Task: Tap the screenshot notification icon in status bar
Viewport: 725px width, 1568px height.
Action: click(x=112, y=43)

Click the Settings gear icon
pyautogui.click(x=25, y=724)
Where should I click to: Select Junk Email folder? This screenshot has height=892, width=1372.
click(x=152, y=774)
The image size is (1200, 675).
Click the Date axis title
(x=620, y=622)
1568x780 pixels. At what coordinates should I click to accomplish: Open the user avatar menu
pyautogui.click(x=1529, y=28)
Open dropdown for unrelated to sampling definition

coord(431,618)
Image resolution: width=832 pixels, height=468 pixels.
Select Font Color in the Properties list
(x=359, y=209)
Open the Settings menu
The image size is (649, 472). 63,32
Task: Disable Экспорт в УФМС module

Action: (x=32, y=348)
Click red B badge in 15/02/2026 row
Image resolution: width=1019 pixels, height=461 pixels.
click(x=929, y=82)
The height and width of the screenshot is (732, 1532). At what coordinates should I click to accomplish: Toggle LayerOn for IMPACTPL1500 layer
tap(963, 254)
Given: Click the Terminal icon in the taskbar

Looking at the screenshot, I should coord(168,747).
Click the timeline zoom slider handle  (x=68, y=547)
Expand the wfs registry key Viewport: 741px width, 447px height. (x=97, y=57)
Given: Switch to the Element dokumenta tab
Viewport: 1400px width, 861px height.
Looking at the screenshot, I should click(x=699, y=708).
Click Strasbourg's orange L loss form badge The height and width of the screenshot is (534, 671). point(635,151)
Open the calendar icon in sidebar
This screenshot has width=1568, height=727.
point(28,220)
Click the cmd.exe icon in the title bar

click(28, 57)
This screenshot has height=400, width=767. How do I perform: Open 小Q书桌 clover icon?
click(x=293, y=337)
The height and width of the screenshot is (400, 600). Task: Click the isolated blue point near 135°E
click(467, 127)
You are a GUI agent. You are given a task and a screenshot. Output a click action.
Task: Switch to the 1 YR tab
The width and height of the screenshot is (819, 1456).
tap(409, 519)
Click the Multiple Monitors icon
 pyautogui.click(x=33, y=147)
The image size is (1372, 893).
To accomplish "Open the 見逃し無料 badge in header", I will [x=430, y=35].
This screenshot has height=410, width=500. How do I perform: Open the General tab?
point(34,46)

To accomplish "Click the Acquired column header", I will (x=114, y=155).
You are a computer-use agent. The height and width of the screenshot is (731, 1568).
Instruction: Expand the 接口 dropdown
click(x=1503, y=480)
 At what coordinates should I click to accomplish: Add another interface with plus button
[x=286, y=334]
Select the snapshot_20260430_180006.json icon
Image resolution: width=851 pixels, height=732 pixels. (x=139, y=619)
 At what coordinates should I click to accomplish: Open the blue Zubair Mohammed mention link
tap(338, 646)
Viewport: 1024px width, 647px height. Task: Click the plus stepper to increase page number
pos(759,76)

→ **WORK ORDER**
Only a number is wanted here: how many lines of the material contain the string "will".

→ **THE COMPLETED TASK**
2